### To be done
Retype each of the following entries word for word, omitting the pictures from your answer.

▬▬▬▬▬▬

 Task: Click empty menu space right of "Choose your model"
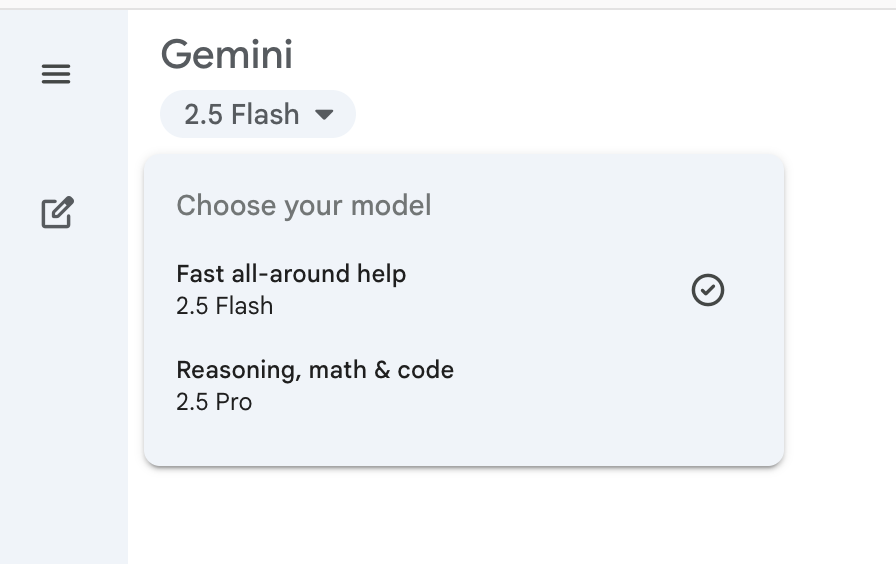coord(600,206)
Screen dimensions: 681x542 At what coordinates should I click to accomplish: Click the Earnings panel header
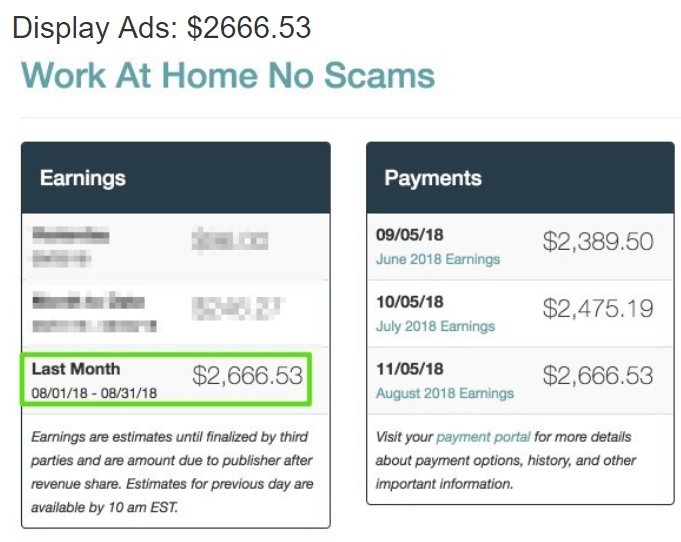[176, 178]
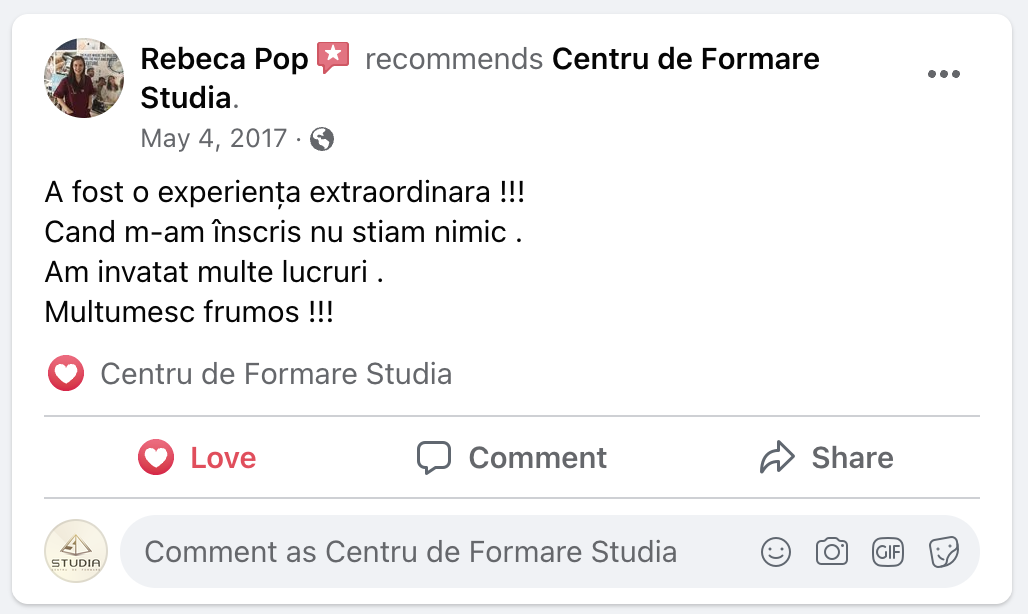The width and height of the screenshot is (1028, 614).
Task: Click the globe public audience icon
Action: point(322,139)
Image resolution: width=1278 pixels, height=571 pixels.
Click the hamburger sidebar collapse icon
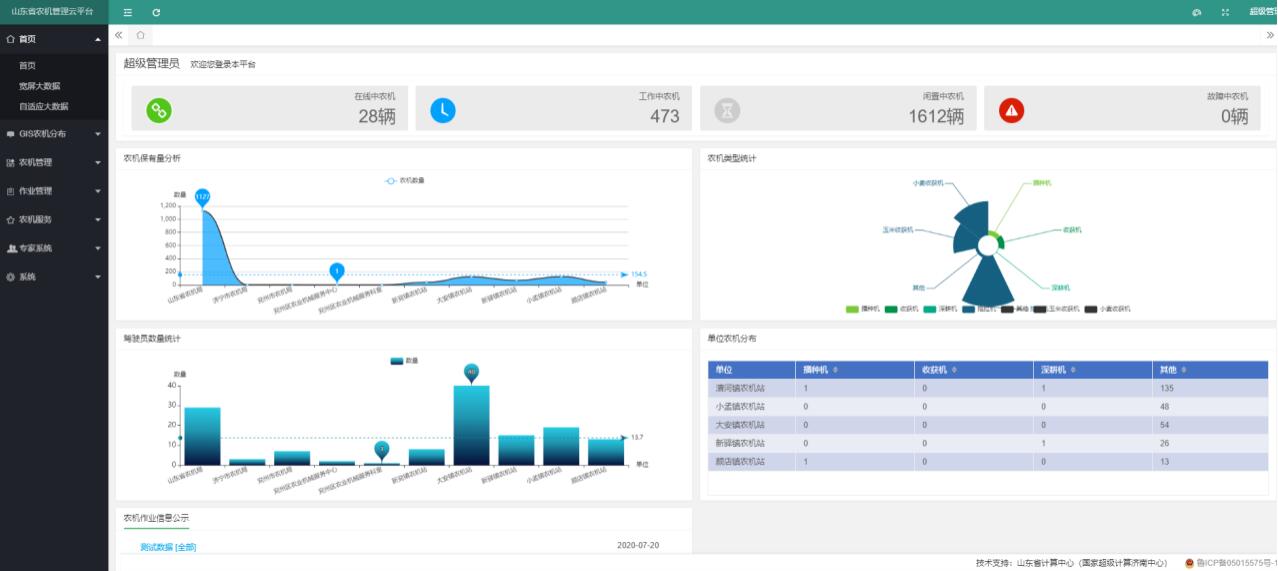pos(127,12)
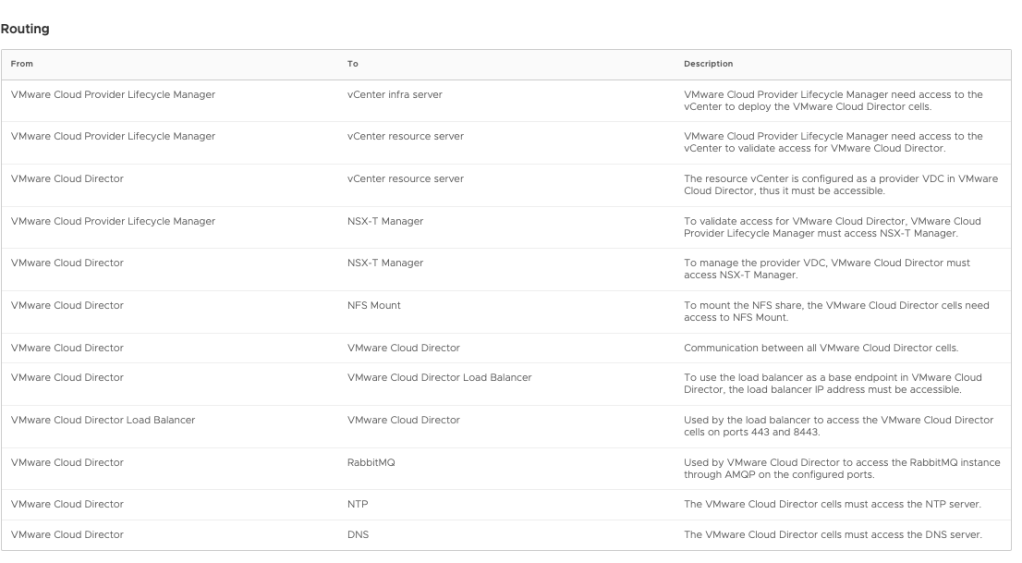1022x563 pixels.
Task: Select the "To" column header
Action: coord(352,65)
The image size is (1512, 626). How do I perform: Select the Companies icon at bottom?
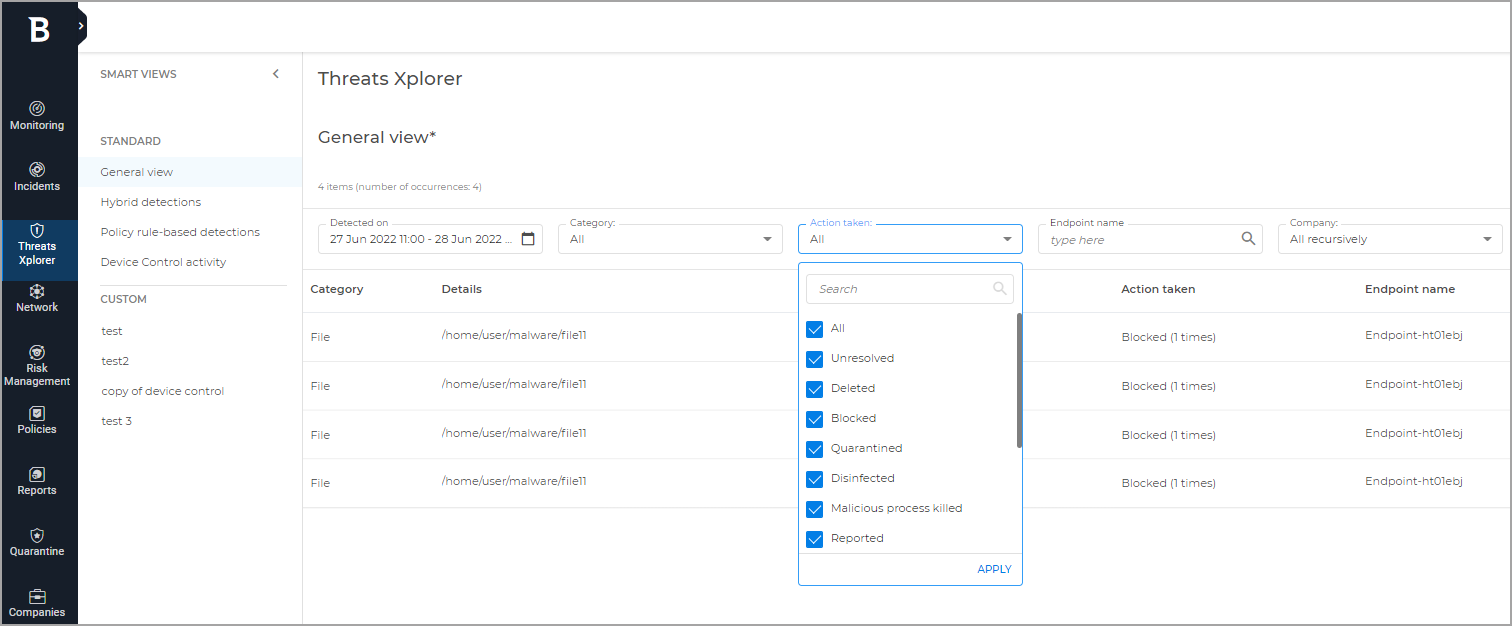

▬▬▬▬▬▬

### Solution to this task
 Task: Click empty menu space right of "Choose your model"
coord(600,206)
Screen dimensions: 681x542 At what coordinates should I click to accomplish: Click the Earnings panel header
[176, 178]
The width and height of the screenshot is (1028, 614).
Task: Click the globe public audience icon
Action: point(322,139)
Image resolution: width=1278 pixels, height=571 pixels.
Click the hamburger sidebar collapse icon
pos(127,12)
1022x563 pixels.
Task: Select the "To" column header
Action: coord(352,65)
The image size is (1512, 626). How do I perform: Select the Companies icon at bottom?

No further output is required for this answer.